Ye Tianshi (1667–1747) was a Chinese medical scholar who was the major proponent of the "school of warm diseases". His major work, Wen-re Lun (Discussion of Warm Diseases) published in 1746, divided the manifestations of diseases into four stages: wei (defensive phase), qi (qi-phase), ying (nutrient-phase), and xue (blood-phase).

==Life==
Ye Tianshi was born in 1666. His father as well as his grandfather, Ye Shi, were also physicians. He learned medicine from his father and, following his father's death, from his father's pupil of the surname Zhu.

==Work==
Ye Tianshi wrote little and most works attributed to him were compiled by his followers after his death. He is best known for proposing that feverish diseases progressed along four stages, a theory he laid out in his book Discussion of Warm Diseases. Those stages are wei (defensive phase), qi (qi-phase or active qian phase), ying (nutrient-phase), and xue (blood-phase).
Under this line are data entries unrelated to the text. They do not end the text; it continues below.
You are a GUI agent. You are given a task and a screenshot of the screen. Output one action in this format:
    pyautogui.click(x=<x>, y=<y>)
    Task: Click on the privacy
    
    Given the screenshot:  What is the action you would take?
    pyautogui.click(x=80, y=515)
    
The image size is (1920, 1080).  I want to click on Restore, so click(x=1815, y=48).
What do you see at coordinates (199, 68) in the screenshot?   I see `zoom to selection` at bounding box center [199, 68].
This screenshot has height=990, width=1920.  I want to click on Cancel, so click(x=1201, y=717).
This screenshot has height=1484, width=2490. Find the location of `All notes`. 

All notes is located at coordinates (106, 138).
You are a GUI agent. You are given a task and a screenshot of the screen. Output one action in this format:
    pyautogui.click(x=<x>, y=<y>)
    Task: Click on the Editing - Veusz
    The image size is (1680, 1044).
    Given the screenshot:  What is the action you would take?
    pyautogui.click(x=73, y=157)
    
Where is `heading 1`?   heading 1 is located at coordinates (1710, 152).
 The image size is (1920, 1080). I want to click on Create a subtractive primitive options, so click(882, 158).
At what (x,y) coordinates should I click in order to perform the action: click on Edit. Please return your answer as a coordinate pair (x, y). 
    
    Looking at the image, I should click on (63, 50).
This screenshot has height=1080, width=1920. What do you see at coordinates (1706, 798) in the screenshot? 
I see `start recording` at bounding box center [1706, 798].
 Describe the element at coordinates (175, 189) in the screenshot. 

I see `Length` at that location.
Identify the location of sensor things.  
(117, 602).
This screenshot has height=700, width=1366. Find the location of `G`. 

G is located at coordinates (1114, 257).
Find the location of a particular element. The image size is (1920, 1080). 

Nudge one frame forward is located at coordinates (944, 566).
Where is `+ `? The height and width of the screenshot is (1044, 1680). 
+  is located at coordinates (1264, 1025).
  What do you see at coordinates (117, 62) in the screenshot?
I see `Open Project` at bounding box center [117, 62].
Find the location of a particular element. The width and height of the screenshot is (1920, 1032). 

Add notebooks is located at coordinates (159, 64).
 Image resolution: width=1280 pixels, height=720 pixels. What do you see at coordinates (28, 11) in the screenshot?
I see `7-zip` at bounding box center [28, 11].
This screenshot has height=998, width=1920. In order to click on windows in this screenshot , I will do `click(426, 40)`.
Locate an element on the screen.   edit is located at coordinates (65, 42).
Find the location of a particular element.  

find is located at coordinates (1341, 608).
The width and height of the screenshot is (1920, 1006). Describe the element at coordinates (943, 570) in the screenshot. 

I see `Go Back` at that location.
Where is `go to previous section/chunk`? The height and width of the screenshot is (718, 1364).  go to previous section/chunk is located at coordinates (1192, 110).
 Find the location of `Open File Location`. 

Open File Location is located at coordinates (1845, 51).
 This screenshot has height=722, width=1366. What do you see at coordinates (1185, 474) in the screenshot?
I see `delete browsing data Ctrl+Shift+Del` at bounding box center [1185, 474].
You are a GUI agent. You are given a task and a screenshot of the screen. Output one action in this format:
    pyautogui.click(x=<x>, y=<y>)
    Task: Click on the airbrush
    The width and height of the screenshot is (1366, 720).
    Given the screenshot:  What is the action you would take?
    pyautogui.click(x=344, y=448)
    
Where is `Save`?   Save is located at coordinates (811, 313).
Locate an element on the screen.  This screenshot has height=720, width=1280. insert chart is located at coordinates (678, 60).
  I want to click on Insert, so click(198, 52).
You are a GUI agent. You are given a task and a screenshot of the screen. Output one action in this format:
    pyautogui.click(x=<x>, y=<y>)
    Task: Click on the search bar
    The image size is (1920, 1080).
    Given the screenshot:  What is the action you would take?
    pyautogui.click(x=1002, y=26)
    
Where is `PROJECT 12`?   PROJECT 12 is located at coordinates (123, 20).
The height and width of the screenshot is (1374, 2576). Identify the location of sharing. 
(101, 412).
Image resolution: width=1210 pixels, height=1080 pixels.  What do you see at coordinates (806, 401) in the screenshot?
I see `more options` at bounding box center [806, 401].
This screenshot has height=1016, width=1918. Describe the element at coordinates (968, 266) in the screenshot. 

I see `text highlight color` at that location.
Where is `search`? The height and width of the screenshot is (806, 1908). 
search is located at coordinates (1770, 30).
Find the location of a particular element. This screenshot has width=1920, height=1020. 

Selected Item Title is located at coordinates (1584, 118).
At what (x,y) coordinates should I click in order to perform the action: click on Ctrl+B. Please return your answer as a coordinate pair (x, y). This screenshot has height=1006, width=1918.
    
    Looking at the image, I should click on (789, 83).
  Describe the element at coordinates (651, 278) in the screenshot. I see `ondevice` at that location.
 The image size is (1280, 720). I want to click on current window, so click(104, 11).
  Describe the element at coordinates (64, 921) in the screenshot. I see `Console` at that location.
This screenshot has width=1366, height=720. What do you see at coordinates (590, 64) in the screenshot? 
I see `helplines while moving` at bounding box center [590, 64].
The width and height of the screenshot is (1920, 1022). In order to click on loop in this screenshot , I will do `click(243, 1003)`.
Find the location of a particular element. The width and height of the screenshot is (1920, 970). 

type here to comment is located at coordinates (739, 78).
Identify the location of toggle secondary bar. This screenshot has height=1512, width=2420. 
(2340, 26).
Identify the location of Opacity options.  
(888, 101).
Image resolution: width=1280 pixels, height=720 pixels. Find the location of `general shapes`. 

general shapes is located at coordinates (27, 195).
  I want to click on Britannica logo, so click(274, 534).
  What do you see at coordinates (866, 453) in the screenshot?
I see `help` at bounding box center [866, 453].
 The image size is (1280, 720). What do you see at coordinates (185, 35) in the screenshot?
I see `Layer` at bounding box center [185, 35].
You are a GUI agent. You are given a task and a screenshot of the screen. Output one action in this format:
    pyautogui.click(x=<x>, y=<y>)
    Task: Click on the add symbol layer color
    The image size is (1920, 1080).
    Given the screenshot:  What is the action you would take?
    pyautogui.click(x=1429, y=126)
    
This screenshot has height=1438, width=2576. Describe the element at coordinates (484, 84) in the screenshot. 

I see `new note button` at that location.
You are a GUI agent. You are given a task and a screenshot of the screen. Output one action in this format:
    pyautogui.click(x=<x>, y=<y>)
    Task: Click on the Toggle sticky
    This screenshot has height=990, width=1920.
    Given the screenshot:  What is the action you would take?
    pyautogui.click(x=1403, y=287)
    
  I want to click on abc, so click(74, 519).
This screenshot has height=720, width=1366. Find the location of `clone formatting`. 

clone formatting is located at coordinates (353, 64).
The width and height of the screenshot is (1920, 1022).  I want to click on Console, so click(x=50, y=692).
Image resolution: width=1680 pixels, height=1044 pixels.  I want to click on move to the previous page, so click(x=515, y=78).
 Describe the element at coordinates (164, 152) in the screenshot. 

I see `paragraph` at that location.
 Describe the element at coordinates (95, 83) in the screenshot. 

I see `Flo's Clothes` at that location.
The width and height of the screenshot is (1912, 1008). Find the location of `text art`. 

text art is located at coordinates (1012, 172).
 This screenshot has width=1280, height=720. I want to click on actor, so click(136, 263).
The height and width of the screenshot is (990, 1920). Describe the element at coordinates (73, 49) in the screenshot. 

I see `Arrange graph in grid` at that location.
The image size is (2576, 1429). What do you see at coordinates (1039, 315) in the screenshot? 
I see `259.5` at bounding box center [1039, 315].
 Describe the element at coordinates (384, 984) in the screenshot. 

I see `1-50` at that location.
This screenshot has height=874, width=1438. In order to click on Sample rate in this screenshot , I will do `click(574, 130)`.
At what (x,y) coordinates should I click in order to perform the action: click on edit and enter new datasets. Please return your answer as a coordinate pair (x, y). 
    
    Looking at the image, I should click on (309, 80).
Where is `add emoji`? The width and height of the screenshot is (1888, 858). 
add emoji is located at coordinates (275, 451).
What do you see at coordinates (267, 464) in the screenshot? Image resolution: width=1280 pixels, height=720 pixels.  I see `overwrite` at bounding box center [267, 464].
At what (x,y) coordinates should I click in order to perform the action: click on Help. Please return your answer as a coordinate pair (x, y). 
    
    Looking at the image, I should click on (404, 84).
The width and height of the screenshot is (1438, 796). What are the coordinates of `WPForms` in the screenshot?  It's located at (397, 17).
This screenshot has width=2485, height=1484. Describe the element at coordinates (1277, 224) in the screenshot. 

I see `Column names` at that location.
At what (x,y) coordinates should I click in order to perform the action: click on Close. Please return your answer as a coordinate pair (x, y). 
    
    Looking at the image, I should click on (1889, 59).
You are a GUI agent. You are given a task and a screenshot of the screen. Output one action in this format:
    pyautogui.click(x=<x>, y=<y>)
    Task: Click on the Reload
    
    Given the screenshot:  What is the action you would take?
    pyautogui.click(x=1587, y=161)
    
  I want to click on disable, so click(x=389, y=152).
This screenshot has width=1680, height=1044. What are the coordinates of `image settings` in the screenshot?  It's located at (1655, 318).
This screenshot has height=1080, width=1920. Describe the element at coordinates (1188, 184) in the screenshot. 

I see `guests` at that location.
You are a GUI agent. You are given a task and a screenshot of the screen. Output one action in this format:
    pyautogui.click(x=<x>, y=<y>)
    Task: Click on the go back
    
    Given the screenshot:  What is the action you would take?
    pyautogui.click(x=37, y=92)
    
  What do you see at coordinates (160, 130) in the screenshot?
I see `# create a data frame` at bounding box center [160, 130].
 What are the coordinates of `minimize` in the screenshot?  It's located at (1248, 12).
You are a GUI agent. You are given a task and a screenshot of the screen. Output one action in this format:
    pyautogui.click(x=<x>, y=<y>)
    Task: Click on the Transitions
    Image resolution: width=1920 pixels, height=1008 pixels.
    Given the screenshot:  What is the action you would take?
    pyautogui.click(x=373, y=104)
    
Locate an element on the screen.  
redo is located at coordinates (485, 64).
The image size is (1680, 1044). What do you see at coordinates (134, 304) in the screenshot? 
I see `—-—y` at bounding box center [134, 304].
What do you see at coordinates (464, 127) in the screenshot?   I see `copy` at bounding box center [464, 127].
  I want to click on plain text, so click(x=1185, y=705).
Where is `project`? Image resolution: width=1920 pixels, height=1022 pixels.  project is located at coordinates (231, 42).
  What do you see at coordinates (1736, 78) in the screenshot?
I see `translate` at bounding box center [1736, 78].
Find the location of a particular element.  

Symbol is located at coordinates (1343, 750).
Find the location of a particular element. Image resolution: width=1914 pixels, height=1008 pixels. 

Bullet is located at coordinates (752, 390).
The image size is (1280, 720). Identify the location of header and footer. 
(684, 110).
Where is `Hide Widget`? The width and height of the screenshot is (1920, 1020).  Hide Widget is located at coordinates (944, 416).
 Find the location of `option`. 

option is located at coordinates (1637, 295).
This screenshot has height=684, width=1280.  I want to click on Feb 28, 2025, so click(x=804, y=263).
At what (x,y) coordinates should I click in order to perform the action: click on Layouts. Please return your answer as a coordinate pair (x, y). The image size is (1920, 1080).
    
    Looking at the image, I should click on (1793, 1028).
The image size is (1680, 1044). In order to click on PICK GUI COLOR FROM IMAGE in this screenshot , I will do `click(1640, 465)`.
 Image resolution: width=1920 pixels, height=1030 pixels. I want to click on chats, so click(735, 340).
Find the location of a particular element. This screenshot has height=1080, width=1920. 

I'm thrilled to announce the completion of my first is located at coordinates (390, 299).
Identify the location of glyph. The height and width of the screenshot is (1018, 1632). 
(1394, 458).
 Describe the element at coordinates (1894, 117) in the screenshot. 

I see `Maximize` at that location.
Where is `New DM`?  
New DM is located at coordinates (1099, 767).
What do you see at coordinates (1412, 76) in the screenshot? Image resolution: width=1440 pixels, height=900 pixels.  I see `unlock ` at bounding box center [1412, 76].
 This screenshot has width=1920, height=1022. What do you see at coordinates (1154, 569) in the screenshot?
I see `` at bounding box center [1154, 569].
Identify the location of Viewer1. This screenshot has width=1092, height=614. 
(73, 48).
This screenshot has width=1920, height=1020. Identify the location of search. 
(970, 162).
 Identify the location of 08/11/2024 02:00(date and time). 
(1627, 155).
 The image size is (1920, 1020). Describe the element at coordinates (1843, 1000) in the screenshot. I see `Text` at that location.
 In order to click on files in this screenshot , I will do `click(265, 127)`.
The characteristics of wei are fever, sensitivity to cold, headache, and rapid pulse. Next qi is the phase of most active disease, characterized by high fever, sweating, dry mouth, and rapid pulse. Ying is characterized by rising fever at night, agitation, confusion, and weak pulse. Finally, xue consists of agitation, rash, and in some cases vomiting of blood or blood in the stool or urine. In his treatments for feverish diseases, Ye recommended cooling substances.